WASHINGTON D.C. (BRPROUD) – Social Security is on track to go insolvent in the next decade, according to economists, if no action is taken by Congress. This means younger generations will lose out on retirement benefits and those already on the program will see major cuts to their monthly checks.
Members of Congress on both sides of the aisle have differing ideas on how they think the program should be saved from insolvency.
“I think the key date is 2034, and that’s where the system is projected to actually run out of funds and go negative,” said LSU Economics professor Dek Terrell.
U.S. Sen. Bill Cassidy has a few ideas of what he wants to see done. Firstly, he wants to do away with the Windfall Elimination Provision and Government Pension Offset. He said those calculations for benefits are unfair to government servants and could dissuade people from taking government jobs.
Social Security has been struggling for a long time. With the growing trend of fewer workers paying into the program and more retirees using the benefits, the bank account is running low. Cassidy believes the best way to make up the funds is to diversify the investment portfolio. Right now the investments are through treasuries, he wants to open things up in a way similar to how other countries run their programs.
“Our current Social Security investment strategy by law is about the worst investment strategy we could have,” Cassidy said. “What we propose is to do what Canada does… what Louisiana does to an extent, is create a fund separate from Social Security and put it in other investment vehicles.”
He likens this plan to how the railroad retirement fund under the Bush administration was set to go insolvent and the bond investments were diversified. Cassidy said that program is now successful. Terrell said that idea could be a solution but would add a lot more risk to the country’s investments.
“As you move to a higher yield, you’re going to get lower quality bonds. So there’s more risk associated with it,” Terrell said. “You might be buying bonds from a company that’s not going to be able to pay off that obligation in the future.”
Across the aisle, Congressman Troy Carter said he is exploring the different options to prevent insolvency. He’s been in talks with Sen. Cassidy on potential bipartisan legislation proposed for this issue. He said he does not want to kick the issue down the road until the deadline.

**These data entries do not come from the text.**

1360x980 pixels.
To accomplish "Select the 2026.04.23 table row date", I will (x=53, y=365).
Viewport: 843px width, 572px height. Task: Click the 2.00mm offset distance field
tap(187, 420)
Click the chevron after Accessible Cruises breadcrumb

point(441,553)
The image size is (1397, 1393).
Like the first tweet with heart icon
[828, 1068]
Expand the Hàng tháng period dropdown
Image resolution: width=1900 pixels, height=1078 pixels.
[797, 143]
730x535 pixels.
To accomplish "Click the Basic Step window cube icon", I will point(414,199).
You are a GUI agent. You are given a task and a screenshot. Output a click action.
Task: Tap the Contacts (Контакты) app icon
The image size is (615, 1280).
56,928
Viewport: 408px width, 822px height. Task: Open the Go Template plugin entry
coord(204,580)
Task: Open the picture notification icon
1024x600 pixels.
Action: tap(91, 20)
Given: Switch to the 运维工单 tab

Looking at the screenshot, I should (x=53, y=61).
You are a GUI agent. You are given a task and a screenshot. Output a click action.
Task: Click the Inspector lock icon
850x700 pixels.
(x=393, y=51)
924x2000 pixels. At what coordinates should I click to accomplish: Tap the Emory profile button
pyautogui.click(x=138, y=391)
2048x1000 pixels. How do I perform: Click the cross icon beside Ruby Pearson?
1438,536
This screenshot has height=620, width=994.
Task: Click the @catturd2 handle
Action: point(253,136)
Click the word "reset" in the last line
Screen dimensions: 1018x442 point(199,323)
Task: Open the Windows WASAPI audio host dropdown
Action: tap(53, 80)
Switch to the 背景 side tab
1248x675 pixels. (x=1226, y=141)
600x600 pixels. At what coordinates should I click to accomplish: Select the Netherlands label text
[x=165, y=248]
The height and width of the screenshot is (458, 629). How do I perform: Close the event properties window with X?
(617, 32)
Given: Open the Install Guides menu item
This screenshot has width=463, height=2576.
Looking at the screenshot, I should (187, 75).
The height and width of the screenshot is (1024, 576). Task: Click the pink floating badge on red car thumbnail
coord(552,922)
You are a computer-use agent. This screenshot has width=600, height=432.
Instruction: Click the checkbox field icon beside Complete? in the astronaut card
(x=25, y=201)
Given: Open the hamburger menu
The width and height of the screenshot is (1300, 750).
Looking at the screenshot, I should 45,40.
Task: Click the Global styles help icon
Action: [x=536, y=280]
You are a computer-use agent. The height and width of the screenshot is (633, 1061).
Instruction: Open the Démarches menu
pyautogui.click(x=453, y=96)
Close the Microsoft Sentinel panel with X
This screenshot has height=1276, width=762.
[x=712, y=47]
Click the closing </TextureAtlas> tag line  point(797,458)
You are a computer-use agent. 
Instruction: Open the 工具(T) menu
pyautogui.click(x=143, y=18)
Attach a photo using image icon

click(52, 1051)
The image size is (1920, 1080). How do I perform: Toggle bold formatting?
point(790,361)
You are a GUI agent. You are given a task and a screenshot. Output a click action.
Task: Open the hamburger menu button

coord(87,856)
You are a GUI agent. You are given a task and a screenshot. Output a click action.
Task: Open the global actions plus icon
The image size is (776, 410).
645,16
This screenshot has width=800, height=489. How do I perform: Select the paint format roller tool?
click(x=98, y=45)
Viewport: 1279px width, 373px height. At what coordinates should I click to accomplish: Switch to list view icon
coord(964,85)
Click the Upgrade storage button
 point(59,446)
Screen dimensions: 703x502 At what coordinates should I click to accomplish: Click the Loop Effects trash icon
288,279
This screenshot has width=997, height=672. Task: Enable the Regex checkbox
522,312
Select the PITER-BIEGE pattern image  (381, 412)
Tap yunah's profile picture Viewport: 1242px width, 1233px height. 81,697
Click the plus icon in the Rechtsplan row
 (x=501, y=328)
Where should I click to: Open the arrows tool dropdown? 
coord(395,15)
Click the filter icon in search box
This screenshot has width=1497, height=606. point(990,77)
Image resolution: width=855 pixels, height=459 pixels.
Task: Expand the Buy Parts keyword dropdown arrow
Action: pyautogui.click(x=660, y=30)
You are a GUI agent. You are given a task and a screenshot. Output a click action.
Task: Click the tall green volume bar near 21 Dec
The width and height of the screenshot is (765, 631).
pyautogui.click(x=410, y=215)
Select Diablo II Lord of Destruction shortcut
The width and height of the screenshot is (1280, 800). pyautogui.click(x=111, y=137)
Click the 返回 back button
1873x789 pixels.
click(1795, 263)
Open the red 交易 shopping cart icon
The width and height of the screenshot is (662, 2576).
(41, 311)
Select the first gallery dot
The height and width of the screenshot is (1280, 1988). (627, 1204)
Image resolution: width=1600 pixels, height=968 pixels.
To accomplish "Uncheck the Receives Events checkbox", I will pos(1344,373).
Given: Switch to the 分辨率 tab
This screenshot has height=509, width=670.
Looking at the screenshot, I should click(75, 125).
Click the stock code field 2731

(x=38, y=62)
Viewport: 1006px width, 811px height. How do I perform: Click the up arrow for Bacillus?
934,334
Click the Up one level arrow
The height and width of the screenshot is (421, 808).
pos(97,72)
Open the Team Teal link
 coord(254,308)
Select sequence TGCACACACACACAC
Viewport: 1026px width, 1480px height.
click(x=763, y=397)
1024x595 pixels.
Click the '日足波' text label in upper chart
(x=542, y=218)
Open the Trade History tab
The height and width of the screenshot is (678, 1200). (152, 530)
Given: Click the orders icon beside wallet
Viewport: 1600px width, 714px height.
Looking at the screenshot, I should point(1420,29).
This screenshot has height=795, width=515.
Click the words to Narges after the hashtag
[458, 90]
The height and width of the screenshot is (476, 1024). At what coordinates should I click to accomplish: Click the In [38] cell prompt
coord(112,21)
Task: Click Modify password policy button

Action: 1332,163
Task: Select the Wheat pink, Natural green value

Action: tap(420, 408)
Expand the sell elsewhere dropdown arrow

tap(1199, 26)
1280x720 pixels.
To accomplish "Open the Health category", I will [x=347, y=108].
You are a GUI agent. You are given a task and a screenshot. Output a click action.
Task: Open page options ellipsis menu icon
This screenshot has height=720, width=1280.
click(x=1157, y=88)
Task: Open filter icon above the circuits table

“I know that there’s multiple options that we can explore,” Carter said. “That does not include changing the rules three-quarters of the way into the game. That’s not fair. That’s not the American way.”
Some Democrats want to lift the cap on incomes that contribute to social security or to increase the amount taken out of the paychecks of the country’s highest earners.
“Raising that threshold wouldn’t be unheard of. I think the argument in favor of having that threshold is the amount of Social Security benefits that you get is also capped. So you’re not going to get Social Security benefits that are much, much larger because your income was much higher,” Terrell said.
What has been done in the past is cut benefits or raise the retirement age to offset some of the costs. That idea is widely unpopular and has not been proposed publicly at this time. The issue is still being heavily debated as the nation’s debts and spending are tied up on Capitol Hill.